💾 Archived View for d.moonfire.us › blog › 2024 › 03 › 21 › switching-ceph-to-seaweedfs captured on 2024-05-10 at 10:33:44. Gemini links have been rewritten to link to archived content
-=-=-=-=-=-=-
At the end of 2023, I realized that I was running out of space on my home [[Ceph]] cluster and it was time to add another node to it. While I had space for one more 3.5" drive in one of my servers, I was feeling a little adventurous and decided to get a DeskPi Super6C[1], a [[Raspberry Pi]] CM4, a large NVMe drive, and try to create a new node that way.
1: https://deskpi.com/collections/deskpi-super6c
Well, over the following few months, a lot of mistakes were made that are worthy of a dedicated post. But, when most of those problems were resolve, I encountered another series of “adventures” which led me to switching out my home's Ceph cluster for a [[SeaweedFS]] one.
Around the time I was working on the Pi setup, my [[NixOS]] flake was unable to build the `ceph` packages. Part of this is because I was working off unstable and so the few weeks of being unable to build meant I couldn't get Ceph working on the new hardware. I tried even compiling it myself, which takes about six hours on my laptop and longe because I had to remote build on the Pi itself since I have yet to figure out how to get [[Colmena]] to build `aarch64` on my laptop.
Also, I was dreading setting up Ceph since I remember how many manual steps I had to do to get the OSDs working on my machines. While researching it, I was surprised to see my blog post on it[2] was on the wiki page[3], which is kind of cool and a nice egoboo.
2: /blog/2022/12/10/ceph-and-nixos/
3: https://nixos.wiki/wiki/Ceph
There was a PR[4] on Github for using the Ceph-provided OSD setup that would have hopefully alleviated it. That looked promising, so I was watching that PR with interest because I was right at the point of needing it.

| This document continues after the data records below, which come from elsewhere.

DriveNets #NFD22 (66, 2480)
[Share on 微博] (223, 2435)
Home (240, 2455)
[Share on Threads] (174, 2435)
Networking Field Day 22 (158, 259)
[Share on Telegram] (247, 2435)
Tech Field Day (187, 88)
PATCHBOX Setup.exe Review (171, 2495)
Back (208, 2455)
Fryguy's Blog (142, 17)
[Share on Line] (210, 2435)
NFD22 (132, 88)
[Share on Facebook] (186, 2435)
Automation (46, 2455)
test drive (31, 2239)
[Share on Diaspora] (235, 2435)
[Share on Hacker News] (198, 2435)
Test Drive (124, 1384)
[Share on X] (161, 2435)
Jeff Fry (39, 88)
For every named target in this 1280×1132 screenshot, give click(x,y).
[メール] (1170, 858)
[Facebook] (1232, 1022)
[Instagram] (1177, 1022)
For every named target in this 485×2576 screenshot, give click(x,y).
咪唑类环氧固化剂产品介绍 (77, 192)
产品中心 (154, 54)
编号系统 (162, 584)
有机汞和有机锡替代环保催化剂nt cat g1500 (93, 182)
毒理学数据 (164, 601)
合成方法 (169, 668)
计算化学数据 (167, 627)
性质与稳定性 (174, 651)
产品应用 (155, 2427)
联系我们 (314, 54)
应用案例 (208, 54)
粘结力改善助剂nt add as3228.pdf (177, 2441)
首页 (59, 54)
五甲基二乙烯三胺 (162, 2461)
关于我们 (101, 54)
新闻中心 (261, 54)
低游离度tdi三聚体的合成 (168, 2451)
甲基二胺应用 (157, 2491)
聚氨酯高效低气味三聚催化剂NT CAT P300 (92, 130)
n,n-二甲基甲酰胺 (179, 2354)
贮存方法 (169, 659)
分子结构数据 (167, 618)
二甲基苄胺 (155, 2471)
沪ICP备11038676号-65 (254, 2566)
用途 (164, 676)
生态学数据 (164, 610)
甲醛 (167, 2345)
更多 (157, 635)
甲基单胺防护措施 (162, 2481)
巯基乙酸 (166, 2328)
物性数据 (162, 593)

4: https://github.com/NixOS/nixpkgs/pull/281924
Sadly, that PR ended up being abandoned for a “better” approach. Given that it takes me six hours to build Ceph, I couldn't really help with that approach which meant I was stuck waiting unless I was willing to dedicate a month or so trying to figure it all out. Given that the last time I tried to do that, my PR was abandoned for a different reason, I was preparing to keeping my Ceph pinned until the next release and just having my Raspberry Pi setup sit there idle.
I was also being impatient and there was something new to try out.

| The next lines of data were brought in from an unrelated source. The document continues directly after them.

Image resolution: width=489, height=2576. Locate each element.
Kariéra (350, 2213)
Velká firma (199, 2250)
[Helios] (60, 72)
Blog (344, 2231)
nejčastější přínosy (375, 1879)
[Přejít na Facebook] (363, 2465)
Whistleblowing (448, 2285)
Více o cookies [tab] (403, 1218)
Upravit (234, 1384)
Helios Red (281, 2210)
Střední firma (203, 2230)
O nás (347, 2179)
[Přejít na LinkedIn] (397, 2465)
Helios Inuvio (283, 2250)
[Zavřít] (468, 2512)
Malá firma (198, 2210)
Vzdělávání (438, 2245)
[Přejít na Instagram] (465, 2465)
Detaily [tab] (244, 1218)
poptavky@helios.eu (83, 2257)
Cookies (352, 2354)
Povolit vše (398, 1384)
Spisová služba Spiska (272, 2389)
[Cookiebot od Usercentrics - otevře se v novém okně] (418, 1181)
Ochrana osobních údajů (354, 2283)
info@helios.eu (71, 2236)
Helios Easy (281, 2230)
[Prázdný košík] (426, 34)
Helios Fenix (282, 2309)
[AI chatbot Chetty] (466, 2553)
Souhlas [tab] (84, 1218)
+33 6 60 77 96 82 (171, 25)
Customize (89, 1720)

Then I noticed a little thing on top of the NixOS wiki for Ceph:
Another distributed filesystem alternative you may evaluate is SeaweedFS.
I vaguely remember looking at it when I first set up my 22 TB Ceph cluster, but I'd been dreaming about having a Ceph cluster for so long that it was dismissed because I really wanted to do Ceph.

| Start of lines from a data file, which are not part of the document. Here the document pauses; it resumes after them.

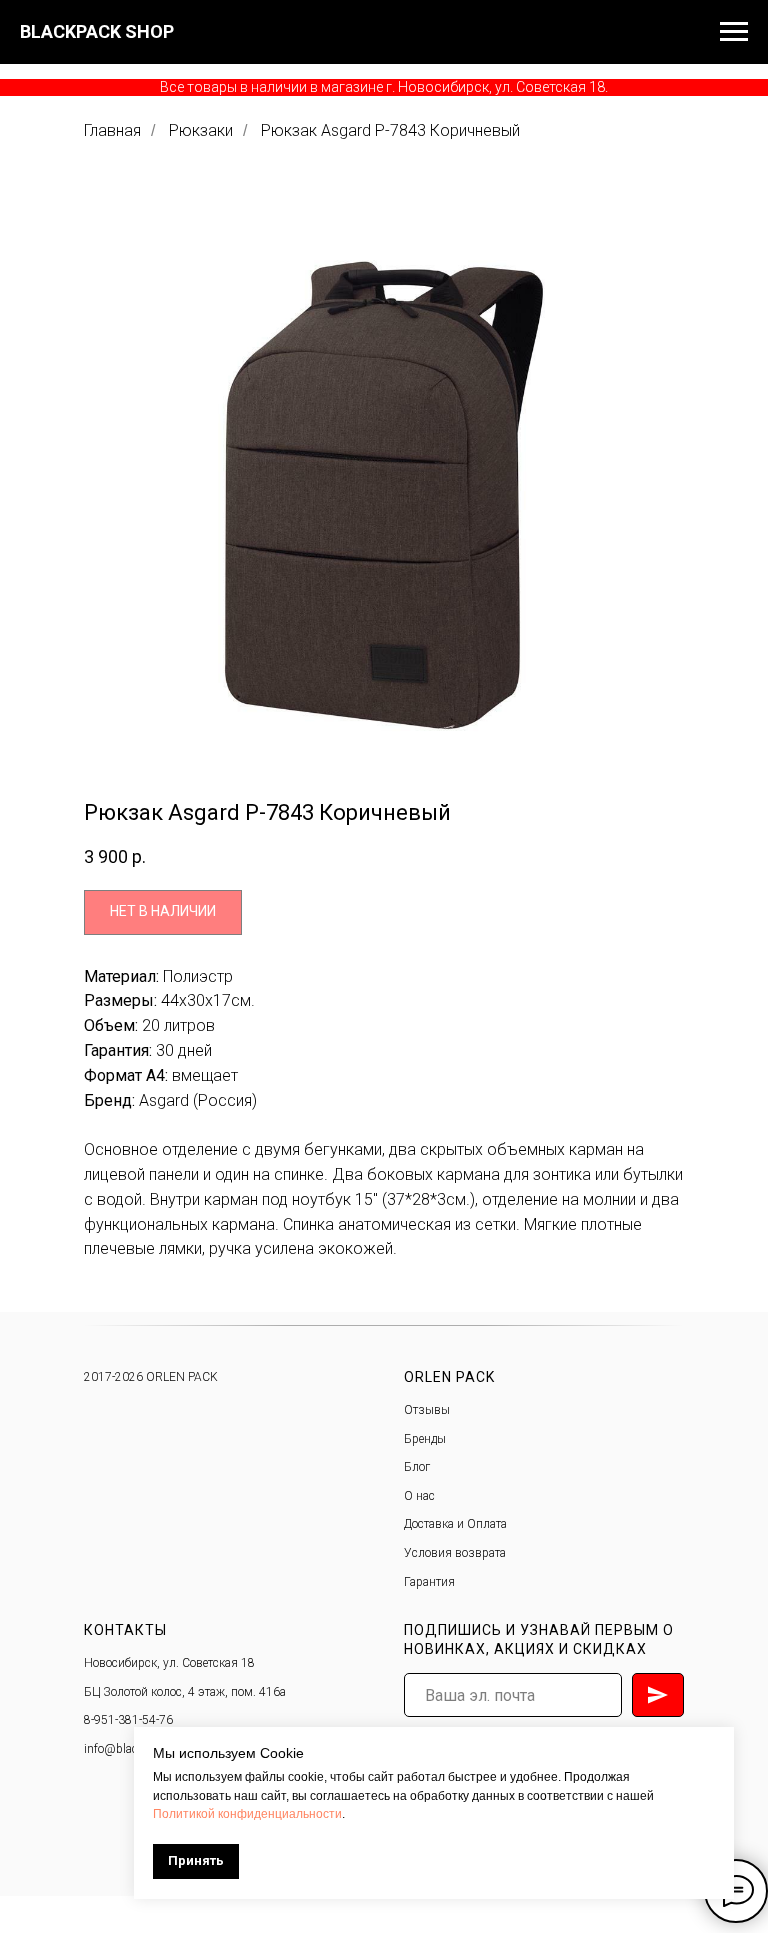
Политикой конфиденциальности (247, 1814)
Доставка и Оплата (455, 1524)
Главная (112, 130)
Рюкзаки (201, 130)
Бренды (425, 1439)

Now, the need was less there so I thought I would give it a try. If anything, I still had a running Ceph cluster and I could run them side-by-side.
A big difference I noticed is that SeaweedFS has a single executable that provides everything. You can run it as a all-in-one process, but the three big services can also be run independently. That includes the master (coordinates everything), the volumes (where things are stored), and filer (make it look like a filesystem).
Also, Ceph likes to work at the block level whereas SeaweedFS wants to be pointed to plain directories. So the plan was to take the 1 TB drive for my Raspberry Pi and turn it into a little cluster to try it out.
The first thing was that SeaweedFS doesn't have any NixOS options. I couldn't find any flakes for it either. My attempt to create one took me three days with little success. Instead, I ended up cheating and just grabbed the best-looking one I could find[5] and dump it directly into my flake. It isn't even an override.
5: https://hg.sr.ht/~dermetfan/seaweedfs-nixos/browse/seaweedfs.nix?rev=tip
Yeah I would love to have a flake for this but I'm not skilled enough to create it myself.
With that, a little fumbling got a master†server up and running. You only need one of these, so pick a stable server and set it up.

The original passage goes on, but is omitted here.